- Work to complete:
Retype, word for word, every line from the one holding "[QualityLink] (324, 1059)" through the one holding "Learning Employability Placements (216, 2360)" in the entries below, both included, and only those lines.

*** Block opens ***

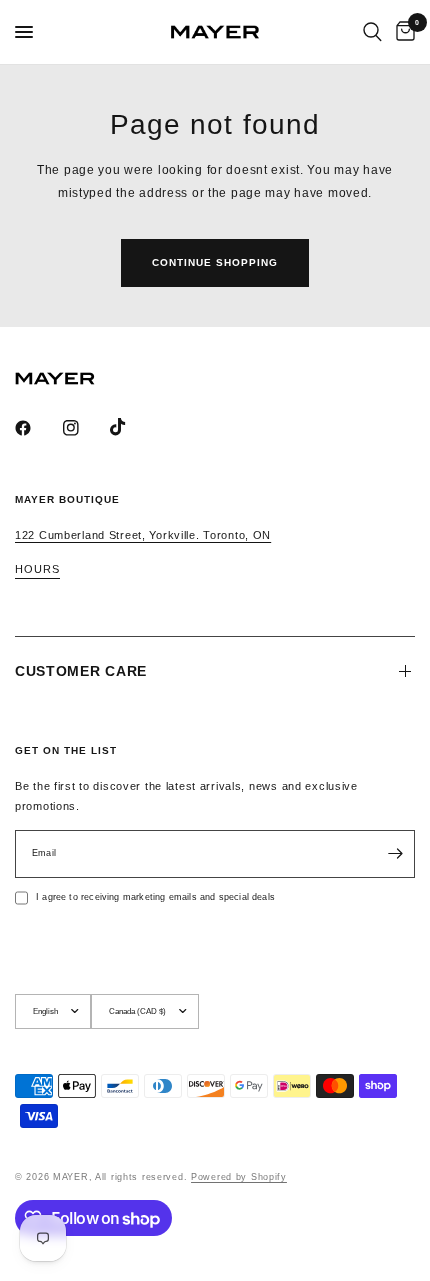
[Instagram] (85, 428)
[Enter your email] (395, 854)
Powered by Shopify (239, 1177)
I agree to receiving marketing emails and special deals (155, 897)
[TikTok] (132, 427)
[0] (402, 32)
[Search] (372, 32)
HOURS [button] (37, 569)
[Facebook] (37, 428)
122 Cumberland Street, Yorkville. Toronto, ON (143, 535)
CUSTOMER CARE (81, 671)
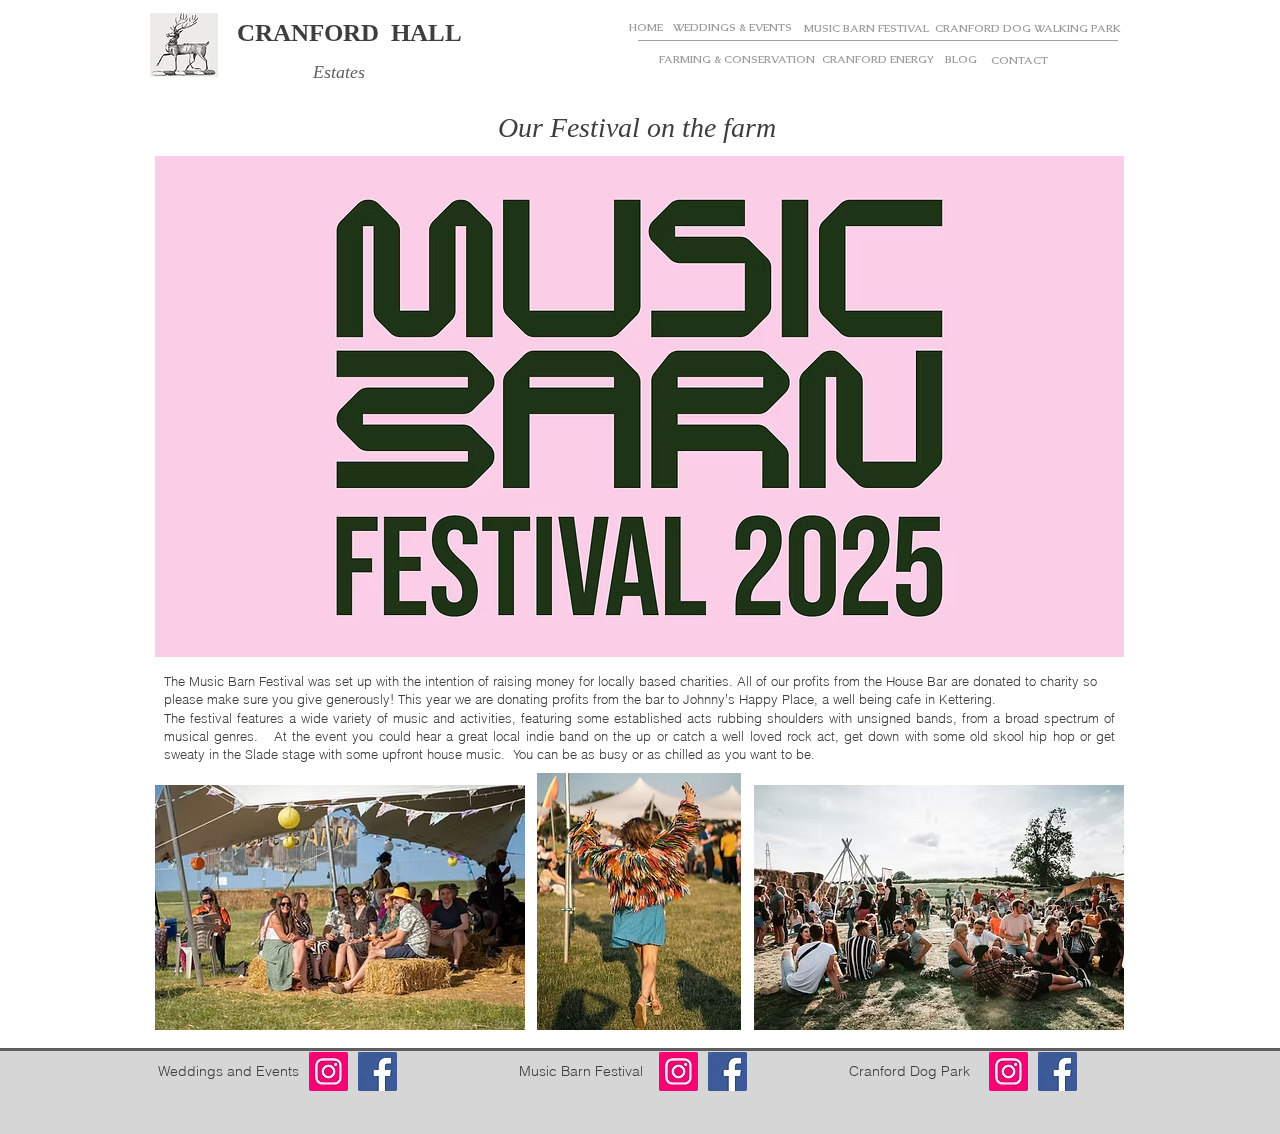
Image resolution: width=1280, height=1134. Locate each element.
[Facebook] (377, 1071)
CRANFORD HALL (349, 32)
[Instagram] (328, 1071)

*** Block closes ***
*** Block opens ***

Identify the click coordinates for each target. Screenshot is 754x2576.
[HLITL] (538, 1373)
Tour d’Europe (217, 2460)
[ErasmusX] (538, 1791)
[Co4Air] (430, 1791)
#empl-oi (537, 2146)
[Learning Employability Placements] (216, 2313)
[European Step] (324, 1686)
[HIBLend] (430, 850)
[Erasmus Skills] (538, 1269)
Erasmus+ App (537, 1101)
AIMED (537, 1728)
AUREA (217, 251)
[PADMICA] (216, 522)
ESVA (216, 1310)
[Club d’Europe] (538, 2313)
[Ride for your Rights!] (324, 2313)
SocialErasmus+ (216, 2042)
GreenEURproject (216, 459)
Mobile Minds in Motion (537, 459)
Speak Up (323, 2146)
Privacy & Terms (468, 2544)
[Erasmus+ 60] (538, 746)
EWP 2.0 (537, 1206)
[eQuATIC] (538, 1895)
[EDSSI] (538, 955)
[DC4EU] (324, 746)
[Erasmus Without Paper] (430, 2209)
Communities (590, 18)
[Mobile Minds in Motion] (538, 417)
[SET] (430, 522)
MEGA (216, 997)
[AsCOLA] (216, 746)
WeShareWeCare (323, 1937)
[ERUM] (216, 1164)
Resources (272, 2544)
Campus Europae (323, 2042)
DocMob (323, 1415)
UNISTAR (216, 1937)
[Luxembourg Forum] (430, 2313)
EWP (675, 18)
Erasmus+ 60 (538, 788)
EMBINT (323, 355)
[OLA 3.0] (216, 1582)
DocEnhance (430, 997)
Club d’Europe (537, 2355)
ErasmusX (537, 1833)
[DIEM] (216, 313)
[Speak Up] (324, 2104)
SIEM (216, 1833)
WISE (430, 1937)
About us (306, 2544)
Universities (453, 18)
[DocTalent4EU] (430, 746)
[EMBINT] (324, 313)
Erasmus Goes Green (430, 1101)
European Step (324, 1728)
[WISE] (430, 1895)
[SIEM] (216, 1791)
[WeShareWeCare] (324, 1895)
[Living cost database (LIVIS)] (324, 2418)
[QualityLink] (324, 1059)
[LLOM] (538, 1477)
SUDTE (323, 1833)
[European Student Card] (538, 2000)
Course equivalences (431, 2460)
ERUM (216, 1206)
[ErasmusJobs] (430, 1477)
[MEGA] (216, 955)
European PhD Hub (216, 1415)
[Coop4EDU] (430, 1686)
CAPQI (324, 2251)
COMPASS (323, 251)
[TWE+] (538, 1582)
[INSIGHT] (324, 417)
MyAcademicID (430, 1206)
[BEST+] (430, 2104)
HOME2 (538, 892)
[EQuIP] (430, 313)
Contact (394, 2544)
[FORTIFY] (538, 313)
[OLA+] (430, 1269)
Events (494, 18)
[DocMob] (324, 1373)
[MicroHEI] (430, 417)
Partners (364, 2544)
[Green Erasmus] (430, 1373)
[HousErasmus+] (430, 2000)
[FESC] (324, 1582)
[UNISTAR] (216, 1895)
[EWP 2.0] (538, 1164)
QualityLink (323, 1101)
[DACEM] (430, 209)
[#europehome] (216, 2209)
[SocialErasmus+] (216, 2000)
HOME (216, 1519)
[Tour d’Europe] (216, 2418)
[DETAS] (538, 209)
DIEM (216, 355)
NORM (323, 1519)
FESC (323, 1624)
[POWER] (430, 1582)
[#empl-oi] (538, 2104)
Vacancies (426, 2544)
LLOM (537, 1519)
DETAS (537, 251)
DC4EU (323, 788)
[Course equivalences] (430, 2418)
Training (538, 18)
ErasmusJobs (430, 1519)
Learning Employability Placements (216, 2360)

*** Block closes ***

- Exercise response:
[QualityLink] (324, 1059)
[LLOM] (538, 1477)
SUDTE (323, 1833)
[European Student Card] (538, 2000)
Course equivalences (431, 2460)
ERUM (216, 1206)
[ErasmusJobs] (430, 1477)
[MEGA] (216, 955)
European PhD Hub (216, 1415)
[Coop4EDU] (430, 1686)
CAPQI (324, 2251)
COMPASS (323, 251)
[TWE+] (538, 1582)
[INSIGHT] (324, 417)
MyAcademicID (430, 1206)
[BEST+] (430, 2104)
HOME2 (538, 892)
[EQuIP] (430, 313)
Contact (394, 2544)
[FORTIFY] (538, 313)
[OLA+] (430, 1269)
Events (494, 18)
[DocMob] (324, 1373)
[MicroHEI] (430, 417)
Partners (364, 2544)
[Green Erasmus] (430, 1373)
[HousErasmus+] (430, 2000)
[FESC] (324, 1582)
[UNISTAR] (216, 1895)
[EWP 2.0] (538, 1164)
QualityLink (323, 1101)
[DACEM] (430, 209)
[#europehome] (216, 2209)
[SocialErasmus+] (216, 2000)
HOME (216, 1519)
[Tour d’Europe] (216, 2418)
[DETAS] (538, 209)
DIEM (216, 355)
NORM (323, 1519)
FESC (323, 1624)
[POWER] (430, 1582)
[#empl-oi] (538, 2104)
Vacancies (426, 2544)
LLOM (537, 1519)
DETAS (537, 251)
DC4EU (323, 788)
[Course equivalences] (430, 2418)
Training (538, 18)
ErasmusJobs (430, 1519)
Learning Employability Placements (216, 2360)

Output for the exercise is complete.